Objective: Copy the lines below verbatim, starting with the line that contains "Screen dimensions: 888x311" and ending with the line that contains "(x=163, y=497)", including both of those lines.

Input rows:
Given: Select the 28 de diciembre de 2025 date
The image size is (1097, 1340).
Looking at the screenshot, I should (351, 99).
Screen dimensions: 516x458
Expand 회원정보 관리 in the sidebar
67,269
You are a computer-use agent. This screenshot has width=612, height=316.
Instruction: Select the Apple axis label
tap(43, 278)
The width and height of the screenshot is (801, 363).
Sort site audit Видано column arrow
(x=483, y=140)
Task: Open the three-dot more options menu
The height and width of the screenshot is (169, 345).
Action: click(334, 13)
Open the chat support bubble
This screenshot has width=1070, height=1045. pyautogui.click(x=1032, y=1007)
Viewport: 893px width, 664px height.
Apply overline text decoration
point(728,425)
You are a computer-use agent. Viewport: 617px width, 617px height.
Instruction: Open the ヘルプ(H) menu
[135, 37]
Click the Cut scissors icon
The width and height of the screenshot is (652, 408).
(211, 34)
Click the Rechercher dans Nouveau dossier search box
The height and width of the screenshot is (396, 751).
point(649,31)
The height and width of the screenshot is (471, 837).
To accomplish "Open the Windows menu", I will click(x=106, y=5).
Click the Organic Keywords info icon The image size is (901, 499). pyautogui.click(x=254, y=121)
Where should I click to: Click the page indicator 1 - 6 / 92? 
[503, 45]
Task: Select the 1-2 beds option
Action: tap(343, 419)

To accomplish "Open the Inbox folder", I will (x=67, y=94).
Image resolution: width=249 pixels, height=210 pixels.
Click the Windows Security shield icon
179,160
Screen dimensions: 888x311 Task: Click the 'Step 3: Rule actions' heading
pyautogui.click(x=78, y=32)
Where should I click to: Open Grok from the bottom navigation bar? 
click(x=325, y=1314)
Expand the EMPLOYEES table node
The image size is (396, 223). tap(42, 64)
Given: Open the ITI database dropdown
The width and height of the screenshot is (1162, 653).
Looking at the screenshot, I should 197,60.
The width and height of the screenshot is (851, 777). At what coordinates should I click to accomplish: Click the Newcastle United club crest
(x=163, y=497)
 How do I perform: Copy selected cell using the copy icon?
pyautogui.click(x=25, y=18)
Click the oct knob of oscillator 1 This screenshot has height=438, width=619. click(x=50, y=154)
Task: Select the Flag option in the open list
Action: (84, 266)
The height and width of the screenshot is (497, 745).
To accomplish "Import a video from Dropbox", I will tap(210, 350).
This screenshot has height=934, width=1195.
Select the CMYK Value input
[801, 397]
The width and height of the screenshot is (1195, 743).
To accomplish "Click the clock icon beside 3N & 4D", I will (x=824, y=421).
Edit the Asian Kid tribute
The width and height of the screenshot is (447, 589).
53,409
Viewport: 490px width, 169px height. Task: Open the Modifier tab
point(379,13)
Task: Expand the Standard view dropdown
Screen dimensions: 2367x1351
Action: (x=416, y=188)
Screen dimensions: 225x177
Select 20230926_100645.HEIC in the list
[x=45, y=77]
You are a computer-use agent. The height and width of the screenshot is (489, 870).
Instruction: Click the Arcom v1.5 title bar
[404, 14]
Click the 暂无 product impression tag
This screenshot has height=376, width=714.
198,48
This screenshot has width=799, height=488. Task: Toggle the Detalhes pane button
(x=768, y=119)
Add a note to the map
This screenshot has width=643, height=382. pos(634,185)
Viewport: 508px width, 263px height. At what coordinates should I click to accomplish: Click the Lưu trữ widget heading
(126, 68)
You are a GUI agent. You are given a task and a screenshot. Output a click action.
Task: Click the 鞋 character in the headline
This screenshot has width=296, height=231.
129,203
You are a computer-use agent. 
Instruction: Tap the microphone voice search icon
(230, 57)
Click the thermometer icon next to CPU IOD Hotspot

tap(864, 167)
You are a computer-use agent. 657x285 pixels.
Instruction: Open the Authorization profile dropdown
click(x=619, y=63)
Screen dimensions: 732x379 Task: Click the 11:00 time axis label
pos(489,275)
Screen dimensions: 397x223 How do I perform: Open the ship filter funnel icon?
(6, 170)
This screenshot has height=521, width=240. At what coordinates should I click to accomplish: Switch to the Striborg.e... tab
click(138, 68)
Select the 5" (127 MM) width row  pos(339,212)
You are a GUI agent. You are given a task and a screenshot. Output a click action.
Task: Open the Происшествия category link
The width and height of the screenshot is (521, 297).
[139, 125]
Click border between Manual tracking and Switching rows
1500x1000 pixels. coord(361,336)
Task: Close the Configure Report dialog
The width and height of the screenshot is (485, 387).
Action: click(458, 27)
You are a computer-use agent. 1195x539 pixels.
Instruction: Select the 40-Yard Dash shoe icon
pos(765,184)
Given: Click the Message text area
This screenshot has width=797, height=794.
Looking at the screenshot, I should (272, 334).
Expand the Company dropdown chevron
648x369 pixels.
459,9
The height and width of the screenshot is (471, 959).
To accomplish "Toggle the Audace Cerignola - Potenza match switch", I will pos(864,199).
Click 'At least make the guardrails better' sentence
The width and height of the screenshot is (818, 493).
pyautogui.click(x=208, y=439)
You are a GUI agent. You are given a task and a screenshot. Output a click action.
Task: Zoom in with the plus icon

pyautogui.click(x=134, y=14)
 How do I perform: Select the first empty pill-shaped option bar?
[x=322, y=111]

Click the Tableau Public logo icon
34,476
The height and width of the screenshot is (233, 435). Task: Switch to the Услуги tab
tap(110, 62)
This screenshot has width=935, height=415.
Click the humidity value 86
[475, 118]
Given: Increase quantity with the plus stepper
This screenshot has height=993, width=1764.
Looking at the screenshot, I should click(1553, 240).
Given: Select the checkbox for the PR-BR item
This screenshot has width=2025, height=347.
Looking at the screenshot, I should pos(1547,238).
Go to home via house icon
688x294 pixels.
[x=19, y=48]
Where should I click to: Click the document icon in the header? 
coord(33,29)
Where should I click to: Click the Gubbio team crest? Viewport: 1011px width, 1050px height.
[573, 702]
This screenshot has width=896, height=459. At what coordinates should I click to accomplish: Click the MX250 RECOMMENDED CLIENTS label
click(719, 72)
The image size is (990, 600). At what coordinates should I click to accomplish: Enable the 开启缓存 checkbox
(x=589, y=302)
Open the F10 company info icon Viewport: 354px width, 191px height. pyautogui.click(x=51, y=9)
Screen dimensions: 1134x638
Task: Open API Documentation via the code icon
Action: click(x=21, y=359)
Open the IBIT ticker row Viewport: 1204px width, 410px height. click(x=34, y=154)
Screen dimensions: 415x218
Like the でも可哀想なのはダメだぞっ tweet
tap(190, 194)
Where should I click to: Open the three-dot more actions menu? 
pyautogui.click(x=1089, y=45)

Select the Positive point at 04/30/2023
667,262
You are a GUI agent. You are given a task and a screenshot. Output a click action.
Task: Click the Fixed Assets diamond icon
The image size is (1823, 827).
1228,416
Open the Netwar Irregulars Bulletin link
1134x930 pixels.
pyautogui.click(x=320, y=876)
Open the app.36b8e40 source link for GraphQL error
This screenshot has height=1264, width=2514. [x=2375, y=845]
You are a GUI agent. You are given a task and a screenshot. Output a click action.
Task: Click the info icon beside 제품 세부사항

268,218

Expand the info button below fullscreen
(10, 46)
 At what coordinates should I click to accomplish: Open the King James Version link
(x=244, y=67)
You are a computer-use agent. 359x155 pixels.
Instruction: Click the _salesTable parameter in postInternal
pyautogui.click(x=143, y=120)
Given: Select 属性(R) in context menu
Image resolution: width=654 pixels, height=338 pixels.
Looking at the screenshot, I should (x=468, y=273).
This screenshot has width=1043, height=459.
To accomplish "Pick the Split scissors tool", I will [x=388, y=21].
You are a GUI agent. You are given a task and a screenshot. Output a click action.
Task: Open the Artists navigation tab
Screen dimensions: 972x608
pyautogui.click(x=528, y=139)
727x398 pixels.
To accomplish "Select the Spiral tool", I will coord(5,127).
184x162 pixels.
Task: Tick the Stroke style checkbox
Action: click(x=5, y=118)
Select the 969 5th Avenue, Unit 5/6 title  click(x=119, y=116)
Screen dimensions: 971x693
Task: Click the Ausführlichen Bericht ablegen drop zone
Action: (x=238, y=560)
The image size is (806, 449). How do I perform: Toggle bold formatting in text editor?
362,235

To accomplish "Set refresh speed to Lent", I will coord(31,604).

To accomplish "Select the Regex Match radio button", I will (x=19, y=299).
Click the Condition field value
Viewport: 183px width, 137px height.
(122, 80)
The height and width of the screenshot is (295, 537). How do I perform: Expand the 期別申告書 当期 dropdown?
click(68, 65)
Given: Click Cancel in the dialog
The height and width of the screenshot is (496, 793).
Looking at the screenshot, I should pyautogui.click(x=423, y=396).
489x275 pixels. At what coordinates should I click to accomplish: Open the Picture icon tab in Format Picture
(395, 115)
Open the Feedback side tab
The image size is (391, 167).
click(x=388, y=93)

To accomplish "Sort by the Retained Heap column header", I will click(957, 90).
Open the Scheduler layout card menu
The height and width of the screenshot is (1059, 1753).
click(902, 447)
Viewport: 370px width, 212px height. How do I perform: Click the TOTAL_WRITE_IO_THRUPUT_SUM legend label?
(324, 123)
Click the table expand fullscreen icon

Problem solution:
Screen dimensions: 888x311 Task: Click the 'Step 3: Rule actions' heading
pyautogui.click(x=78, y=32)
Where should I click to: Open Grok from the bottom navigation bar? 
click(x=325, y=1314)
Expand the EMPLOYEES table node
The image size is (396, 223). tap(42, 64)
Given: Open the ITI database dropdown
The width and height of the screenshot is (1162, 653).
Looking at the screenshot, I should 197,60.
The width and height of the screenshot is (851, 777). At what coordinates should I click to accomplish: Click the Newcastle United club crest
(x=163, y=497)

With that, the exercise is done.